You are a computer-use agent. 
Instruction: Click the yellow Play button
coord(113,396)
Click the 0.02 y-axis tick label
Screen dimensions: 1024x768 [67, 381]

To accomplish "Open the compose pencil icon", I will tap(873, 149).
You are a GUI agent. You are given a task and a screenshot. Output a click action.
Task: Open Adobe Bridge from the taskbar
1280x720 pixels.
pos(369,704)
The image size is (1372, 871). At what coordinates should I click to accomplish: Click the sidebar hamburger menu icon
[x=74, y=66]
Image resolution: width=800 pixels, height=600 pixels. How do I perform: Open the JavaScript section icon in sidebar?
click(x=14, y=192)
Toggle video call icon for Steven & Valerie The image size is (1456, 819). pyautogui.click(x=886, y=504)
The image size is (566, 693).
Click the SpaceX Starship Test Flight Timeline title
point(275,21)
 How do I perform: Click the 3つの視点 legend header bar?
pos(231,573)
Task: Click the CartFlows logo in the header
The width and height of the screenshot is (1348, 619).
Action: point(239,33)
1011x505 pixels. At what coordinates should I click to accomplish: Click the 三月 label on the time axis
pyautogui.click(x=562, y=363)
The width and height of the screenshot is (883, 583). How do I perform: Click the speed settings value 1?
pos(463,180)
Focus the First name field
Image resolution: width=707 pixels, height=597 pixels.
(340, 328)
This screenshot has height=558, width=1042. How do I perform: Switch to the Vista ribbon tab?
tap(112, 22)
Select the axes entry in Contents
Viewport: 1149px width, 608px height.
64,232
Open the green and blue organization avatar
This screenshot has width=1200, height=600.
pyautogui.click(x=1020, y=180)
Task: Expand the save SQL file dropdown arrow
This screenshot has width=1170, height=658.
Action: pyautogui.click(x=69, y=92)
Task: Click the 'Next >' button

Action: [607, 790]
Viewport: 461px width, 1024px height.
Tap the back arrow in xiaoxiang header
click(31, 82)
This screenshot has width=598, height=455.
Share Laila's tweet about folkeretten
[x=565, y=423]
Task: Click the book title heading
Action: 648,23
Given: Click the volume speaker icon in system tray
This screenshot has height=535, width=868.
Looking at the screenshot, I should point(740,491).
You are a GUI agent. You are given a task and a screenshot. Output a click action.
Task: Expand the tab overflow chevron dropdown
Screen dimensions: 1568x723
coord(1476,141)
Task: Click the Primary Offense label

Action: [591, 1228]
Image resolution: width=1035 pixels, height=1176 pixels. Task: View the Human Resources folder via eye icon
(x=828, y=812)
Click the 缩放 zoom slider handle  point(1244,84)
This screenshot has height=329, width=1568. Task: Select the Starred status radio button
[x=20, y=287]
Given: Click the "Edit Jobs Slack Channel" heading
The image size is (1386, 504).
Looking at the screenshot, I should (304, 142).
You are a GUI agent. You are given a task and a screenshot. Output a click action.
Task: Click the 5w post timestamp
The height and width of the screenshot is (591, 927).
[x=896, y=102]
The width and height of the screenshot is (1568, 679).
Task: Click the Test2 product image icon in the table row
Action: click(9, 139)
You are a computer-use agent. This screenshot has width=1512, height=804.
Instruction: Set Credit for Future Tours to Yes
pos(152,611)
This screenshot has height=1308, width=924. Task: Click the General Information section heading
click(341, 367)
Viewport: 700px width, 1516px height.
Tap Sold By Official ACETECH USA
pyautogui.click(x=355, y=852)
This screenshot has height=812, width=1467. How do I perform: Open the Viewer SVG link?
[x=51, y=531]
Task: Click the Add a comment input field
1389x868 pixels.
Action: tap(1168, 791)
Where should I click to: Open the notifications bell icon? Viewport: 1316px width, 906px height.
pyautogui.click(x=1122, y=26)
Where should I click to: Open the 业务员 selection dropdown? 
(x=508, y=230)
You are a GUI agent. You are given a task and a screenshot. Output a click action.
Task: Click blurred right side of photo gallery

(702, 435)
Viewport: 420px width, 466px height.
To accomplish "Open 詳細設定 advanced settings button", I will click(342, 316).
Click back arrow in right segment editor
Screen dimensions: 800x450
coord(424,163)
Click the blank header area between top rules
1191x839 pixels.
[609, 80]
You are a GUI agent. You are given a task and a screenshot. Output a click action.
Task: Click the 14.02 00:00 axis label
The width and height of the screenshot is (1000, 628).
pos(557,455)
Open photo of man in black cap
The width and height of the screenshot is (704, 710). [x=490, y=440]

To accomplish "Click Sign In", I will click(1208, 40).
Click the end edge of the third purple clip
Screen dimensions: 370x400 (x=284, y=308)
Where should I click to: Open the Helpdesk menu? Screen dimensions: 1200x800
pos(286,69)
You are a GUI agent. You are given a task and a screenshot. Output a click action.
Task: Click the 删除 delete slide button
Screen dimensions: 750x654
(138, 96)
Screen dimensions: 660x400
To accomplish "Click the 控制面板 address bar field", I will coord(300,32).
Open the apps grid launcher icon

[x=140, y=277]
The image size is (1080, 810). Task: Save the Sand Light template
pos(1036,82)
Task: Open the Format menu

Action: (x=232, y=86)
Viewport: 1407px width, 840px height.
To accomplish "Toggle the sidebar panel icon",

━━━━━━━━━━━━━━━━

* Exercise brief *
Write out all of the material above word for word, with nothing changed.

* Solution for this problem *
You are a computer-use agent. 
Instruction: Click the yellow Play button
coord(113,396)
Click the 0.02 y-axis tick label
Screen dimensions: 1024x768 [67, 381]

To accomplish "Open the compose pencil icon", I will tap(873, 149).
You are a GUI agent. You are given a task and a screenshot. Output a click action.
Task: Open Adobe Bridge from the taskbar
1280x720 pixels.
pos(369,704)
The image size is (1372, 871). At what coordinates should I click to accomplish: Click the sidebar hamburger menu icon
[x=74, y=66]
Image resolution: width=800 pixels, height=600 pixels. How do I perform: Open the JavaScript section icon in sidebar?
click(x=14, y=192)
Toggle video call icon for Steven & Valerie The image size is (1456, 819). pyautogui.click(x=886, y=504)
The image size is (566, 693).
Click the SpaceX Starship Test Flight Timeline title
point(275,21)
 How do I perform: Click the 3つの視点 legend header bar?
pos(231,573)
Task: Click the CartFlows logo in the header
The width and height of the screenshot is (1348, 619).
Action: point(239,33)
1011x505 pixels. At what coordinates should I click to accomplish: Click the 三月 label on the time axis
pyautogui.click(x=562, y=363)
The width and height of the screenshot is (883, 583). How do I perform: Click the speed settings value 1?
pos(463,180)
Focus the First name field
Image resolution: width=707 pixels, height=597 pixels.
(340, 328)
This screenshot has height=558, width=1042. How do I perform: Switch to the Vista ribbon tab?
tap(112, 22)
Select the axes entry in Contents
Viewport: 1149px width, 608px height.
64,232
Open the green and blue organization avatar
This screenshot has width=1200, height=600.
pyautogui.click(x=1020, y=180)
Task: Expand the save SQL file dropdown arrow
This screenshot has width=1170, height=658.
Action: pyautogui.click(x=69, y=92)
Task: Click the 'Next >' button

Action: [607, 790]
Viewport: 461px width, 1024px height.
Tap the back arrow in xiaoxiang header
click(31, 82)
This screenshot has width=598, height=455.
Share Laila's tweet about folkeretten
[x=565, y=423]
Task: Click the book title heading
Action: 648,23
Given: Click the volume speaker icon in system tray
This screenshot has height=535, width=868.
Looking at the screenshot, I should point(740,491).
You are a GUI agent. You are given a task and a screenshot. Output a click action.
Task: Expand the tab overflow chevron dropdown
Screen dimensions: 1568x723
coord(1476,141)
Task: Click the Primary Offense label

Action: [591, 1228]
Image resolution: width=1035 pixels, height=1176 pixels. Task: View the Human Resources folder via eye icon
(x=828, y=812)
Click the 缩放 zoom slider handle  point(1244,84)
This screenshot has height=329, width=1568. Task: Select the Starred status radio button
[x=20, y=287]
Given: Click the "Edit Jobs Slack Channel" heading
The image size is (1386, 504).
Looking at the screenshot, I should (304, 142).
You are a GUI agent. You are given a task and a screenshot. Output a click action.
Task: Click the 5w post timestamp
The height and width of the screenshot is (591, 927).
[x=896, y=102]
The width and height of the screenshot is (1568, 679).
Task: Click the Test2 product image icon in the table row
Action: click(9, 139)
You are a computer-use agent. This screenshot has width=1512, height=804.
Instruction: Set Credit for Future Tours to Yes
pos(152,611)
This screenshot has height=1308, width=924. Task: Click the General Information section heading
click(341, 367)
Viewport: 700px width, 1516px height.
Tap Sold By Official ACETECH USA
pyautogui.click(x=355, y=852)
This screenshot has height=812, width=1467. How do I perform: Open the Viewer SVG link?
[x=51, y=531]
Task: Click the Add a comment input field
1389x868 pixels.
Action: tap(1168, 791)
Where should I click to: Open the notifications bell icon? Viewport: 1316px width, 906px height.
pyautogui.click(x=1122, y=26)
Where should I click to: Open the 业务员 selection dropdown? 
(x=508, y=230)
You are a GUI agent. You are given a task and a screenshot. Output a click action.
Task: Click blurred right side of photo gallery

(702, 435)
Viewport: 420px width, 466px height.
To accomplish "Open 詳細設定 advanced settings button", I will click(342, 316).
Click back arrow in right segment editor
Screen dimensions: 800x450
coord(424,163)
Click the blank header area between top rules
1191x839 pixels.
[609, 80]
You are a GUI agent. You are given a task and a screenshot. Output a click action.
Task: Click the 14.02 00:00 axis label
The width and height of the screenshot is (1000, 628).
pos(557,455)
Open photo of man in black cap
The width and height of the screenshot is (704, 710). [x=490, y=440]

To accomplish "Click Sign In", I will click(1208, 40).
Click the end edge of the third purple clip
Screen dimensions: 370x400 (x=284, y=308)
Where should I click to: Open the Helpdesk menu? Screen dimensions: 1200x800
pos(286,69)
You are a GUI agent. You are given a task and a screenshot. Output a click action.
Task: Click the 删除 delete slide button
Screen dimensions: 750x654
(138, 96)
Screen dimensions: 660x400
To accomplish "Click the 控制面板 address bar field", I will coord(300,32).
Open the apps grid launcher icon

[x=140, y=277]
The image size is (1080, 810). Task: Save the Sand Light template
pos(1036,82)
Task: Open the Format menu

Action: (x=232, y=86)
Viewport: 1407px width, 840px height.
To accomplish "Toggle the sidebar panel icon",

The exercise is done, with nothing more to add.